--- START OF Entries shown ---

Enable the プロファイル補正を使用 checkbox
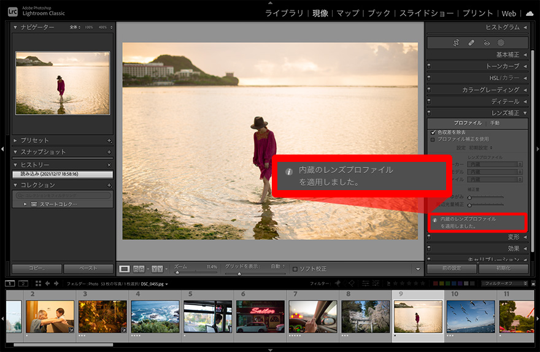The image size is (540, 352). pyautogui.click(x=433, y=139)
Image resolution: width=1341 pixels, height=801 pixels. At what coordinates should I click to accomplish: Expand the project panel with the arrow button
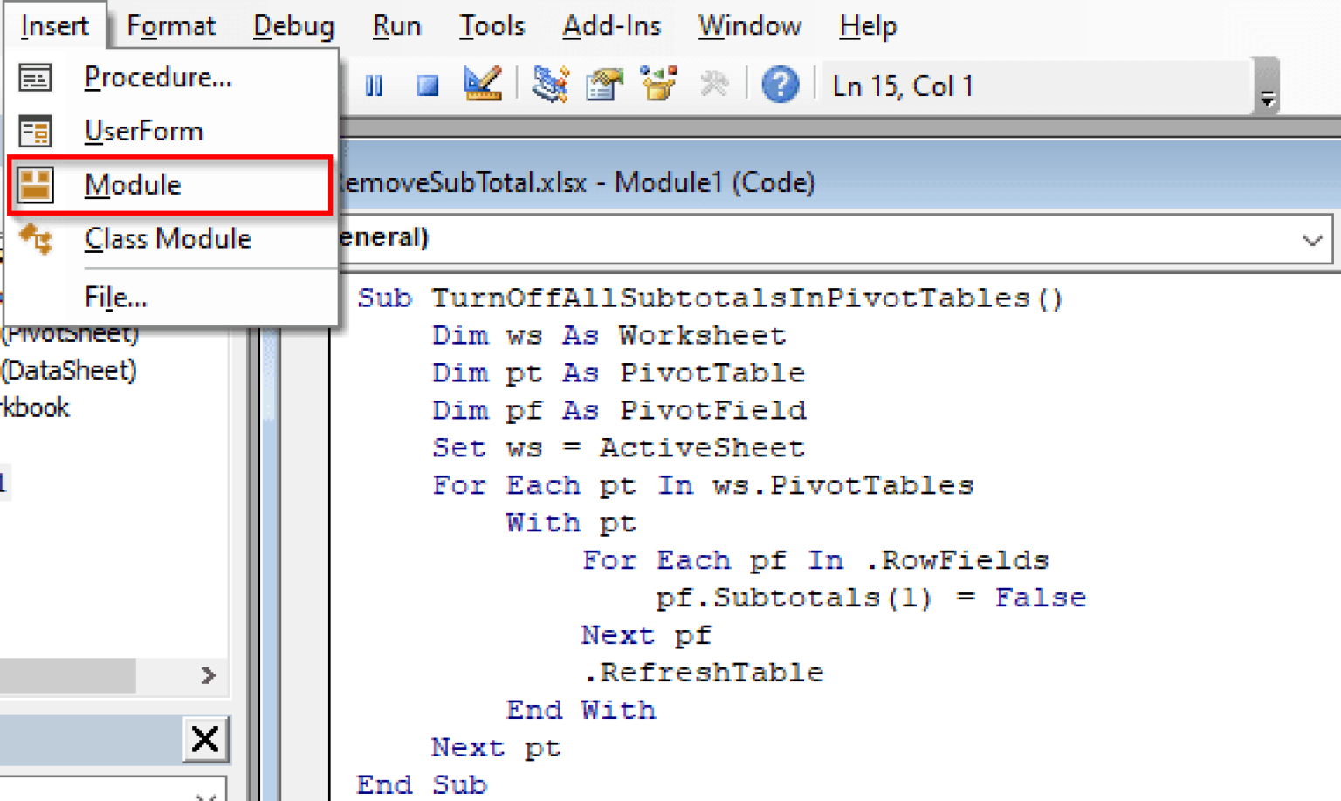coord(208,675)

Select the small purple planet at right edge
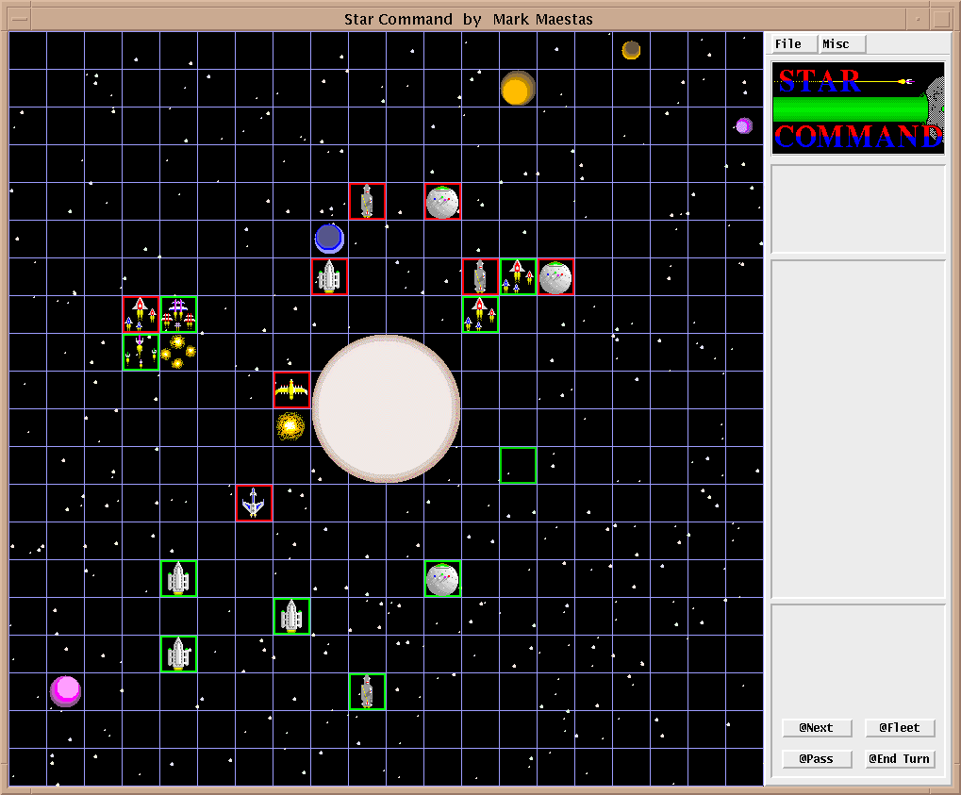click(744, 125)
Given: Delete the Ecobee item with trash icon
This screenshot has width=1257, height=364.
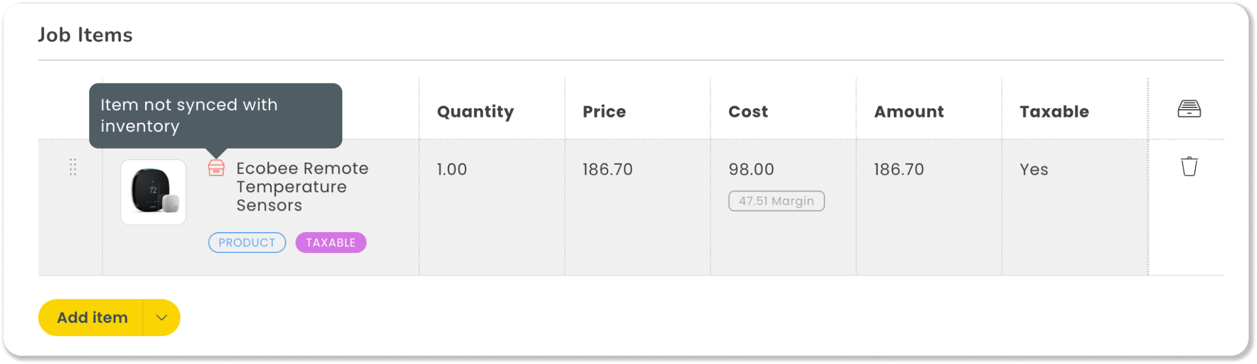Looking at the screenshot, I should 1189,166.
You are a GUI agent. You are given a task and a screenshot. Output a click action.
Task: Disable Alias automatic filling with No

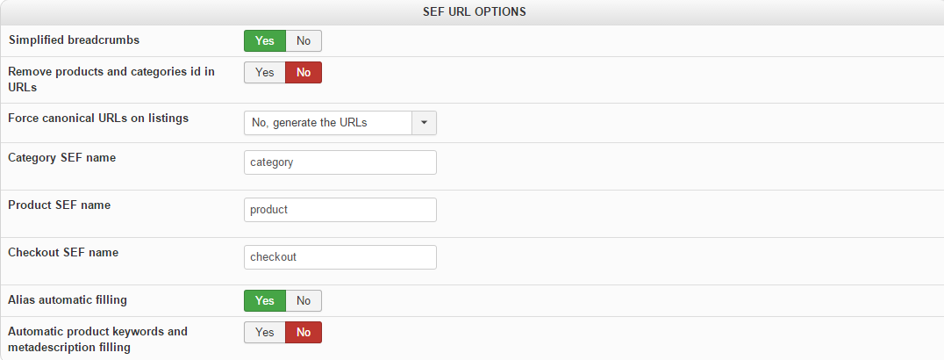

--- END OF Entries shown ---

Gather every line of the rows above that contains the word "with", and copy each one in full.

Image resolution: width=1341 pixels, height=801 pixels. At what coordinates should I click to accomplish: Expand the project panel with the arrow button
Given: Delete the Ecobee item with trash icon
Task: Disable Alias automatic filling with No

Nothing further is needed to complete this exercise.